Dr. Beaudry filled the gap by writing Cybercrimes and Cybercriminals (Kendall Hunt, 2023). “It’s not a cybersecurity or a cyber defense book meant to teach about how to protect computers,” he said. “It’s meant to teach about how bad actors (hackers) operate.” To that end, the book examines several examples of real-life cyber attacks, such as German student Markus Hess, who, in 1989, hacked into the Lawrence Berkeley National Laboratory in California and gathered information he sold to the KGB, and Michael Calce (aka MafiaBoy), who, while still a high school student, brought down the websites of Yahoo, CNN, and Amazon.
Dr. Beaudry has handled risk and product security—protecting people’s ideas before patent—at a software company. He has been on the faculty of Worcester State’s Criminal Justice Department since 2018 and is a frequent presenter on cyber security at conferences around the country. He has co-written or been the primary advisor for four other volumes on the topic.
This most recent book represents 15 months of work and includes the latest data. Cybercrime has only escalated in recent years, with numerous large companies, such as LinkedIn, Experian, and Marriott, experiencing data breaches affecting millions of individuals. One of the problems, Dr. Beaudry says, is that companies underestimate the innovation of criminals. “They go buy all this security technology, and they put it in, thinking that it’s going to protect their system,” he said. “But the criminals are very creative, very innovative, and they’re always going to find a way around that latest and greatest technology.”
Another, perhaps bigger, problem is the shortage of cybersecurity professionals. There are currently more than 750,000 job vacancies in the sector in the US, and the people in these jobs now are working so much, they are getting burned out and leaving, creating an even bigger gap.
It’s a gap that Dr. Beaudry calls “self-inflicted” by the industry. At the start of the century, cybersecurity was very niche, with cost-prohibitive training programs. Now, many companies in the US are trying to fill the gap by offering free courses that will prepare individuals for entry-level jobs. Still, a lot of people may not even consider the field because they assume cybersecurity professionals have to be a whiz at math and computer programming, which is not necessarily the case.
The National Initiative for Cybersecurity Education, where Dr. Beaudry is co-chair of the Career Pathways Committee, is working to figure out ways to bring more people into the field.
This will be essential, with the rise of nation-state hackers—the biggest threat to security today. They are targeting businesses to steal cell phone and computer technology and weapon designs. They have the resources—in people and money—to pose a serious threat to the country’s critical infrastructure—banking, transportation, communication, and electrical grid systems, among others. A disruption in any one of these areas could affect the quality of life people in the US enjoy. Airplanes could be grounded, savings accounts could be lost, gas prices could go up. And the majority of this infrastructure in the US—80 percent—is in the private sector, where security measures may not be as effectively implemented or controlled as we think.

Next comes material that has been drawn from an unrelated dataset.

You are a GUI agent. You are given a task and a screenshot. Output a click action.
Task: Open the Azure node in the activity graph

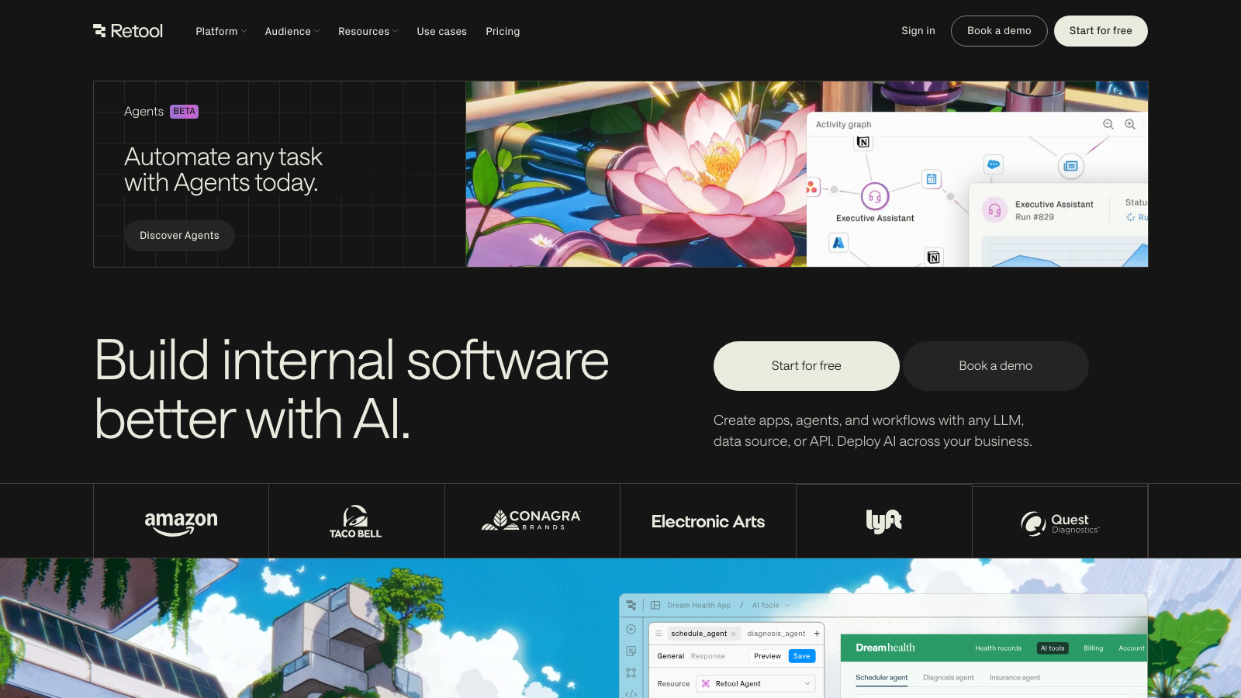[x=838, y=243]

The US has several excellent federal agencies devoted to cybersecurity, but we need to do a better job training local law enforcement to investigate these crimes, he said.
“The innovation of hackers is going to be much faster than we can keep up with,” Dr. Beaudry said. They will find better ways to hack phones, computers, and even cars, and we’re past the point of a return to non-computerized technology. Another big problem, he predicts, is the hacking of satellites, which operate everything from television and GPS signals to weapons systems.
“Luckily the generations coming up now are more technologically savvy,” he said. And there has been increasing interest in this area. Cybercrime is an up-and-coming field finally getting the attention it deserves, he said.
Part of that attention is coming from students. Worcester State students can take courses on cyber crime and criminology, cyber intelligence, terrorism, managing cyber risks, human factors in cybersecurity, cyber warfare, and introduction to cybersecurity for criminal justice.
As for Dr. Beaudry, besides continuing to teach cybercrime courses and present at conferences, he is contemplating writing another book—this one focused on nation-state hackers.